(YOUR OBJECTIVE)
Update the items from the line containing "Task: Select Europe size 48 cell" through the end of the items by replacing "Select" with "Choose" and leaving everything else unchanged. Give back only those lines, with the pictures left out.

(Source records)
▶
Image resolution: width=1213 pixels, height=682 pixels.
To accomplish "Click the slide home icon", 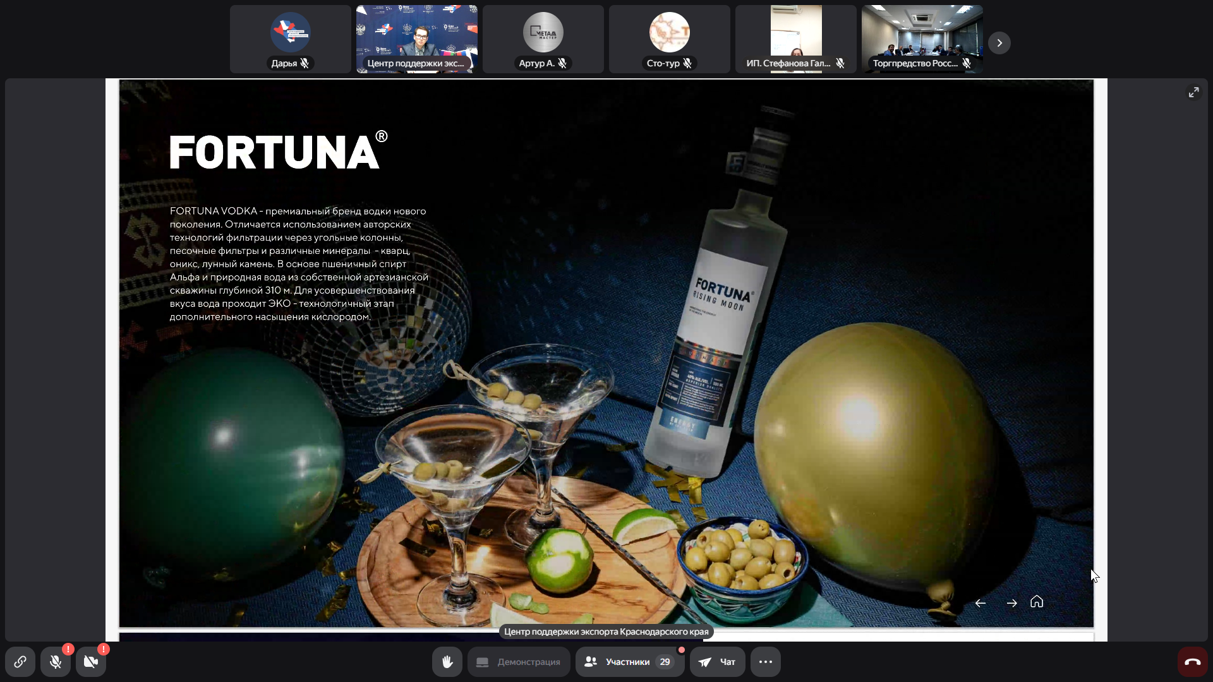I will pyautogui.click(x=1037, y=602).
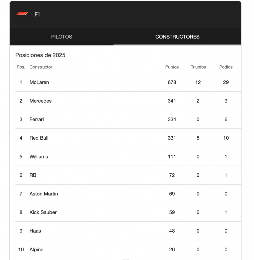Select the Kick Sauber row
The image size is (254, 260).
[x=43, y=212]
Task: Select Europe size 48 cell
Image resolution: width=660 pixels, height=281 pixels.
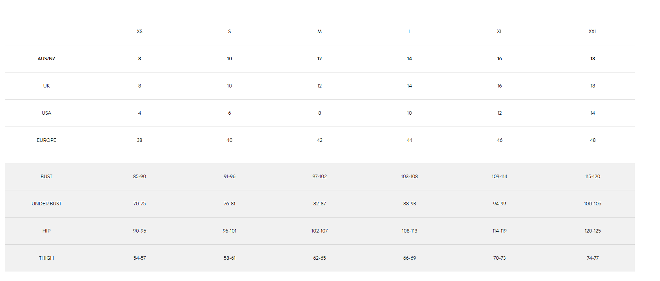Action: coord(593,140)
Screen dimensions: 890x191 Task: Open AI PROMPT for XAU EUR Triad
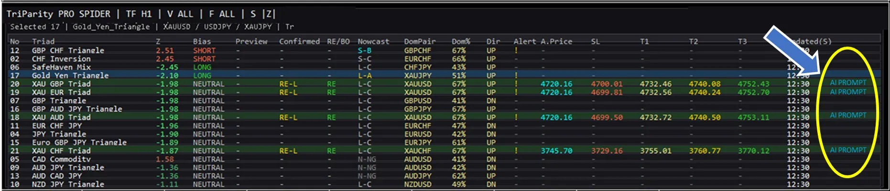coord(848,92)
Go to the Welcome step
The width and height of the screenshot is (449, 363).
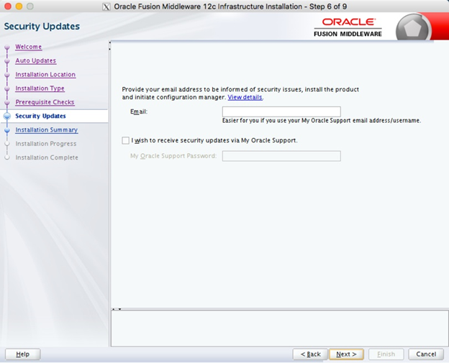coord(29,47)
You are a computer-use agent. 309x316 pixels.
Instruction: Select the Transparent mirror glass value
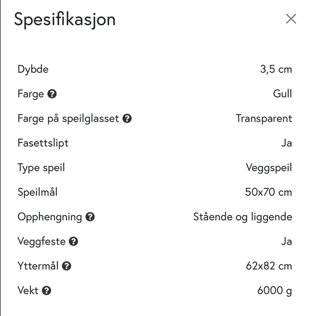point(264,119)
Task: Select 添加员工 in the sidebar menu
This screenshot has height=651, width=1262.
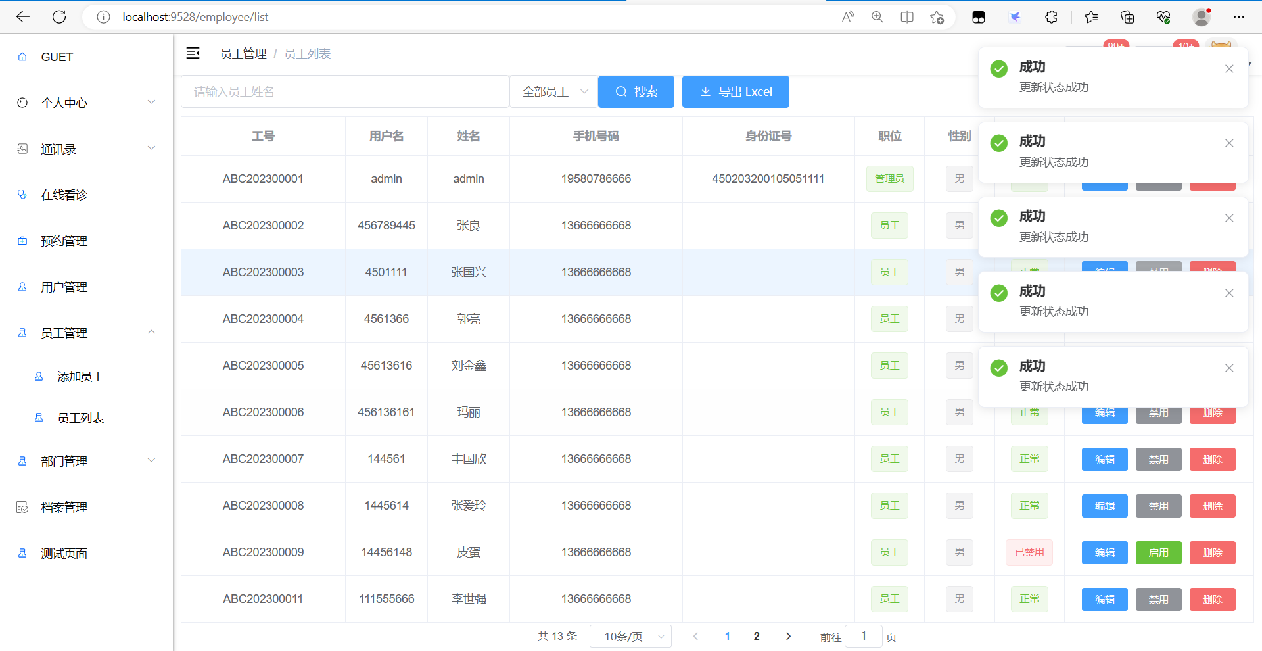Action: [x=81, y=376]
◀
(WRITTEN SOLUTION)
Task: Choose Europe size 48 cell
Image resolution: width=660 pixels, height=281 pixels.
Action: coord(593,140)
Screen dimensions: 890x191 Task: Open AI PROMPT for XAU EUR Triad
coord(848,92)
Go to the Welcome step
The width and height of the screenshot is (449, 363).
coord(29,47)
You are a computer-use agent. 309x316 pixels.
Instruction: Choose the Transparent mirror glass value
point(264,119)
Task: Choose 添加员工 in the sidebar menu
This screenshot has height=651, width=1262.
Action: [x=81, y=376]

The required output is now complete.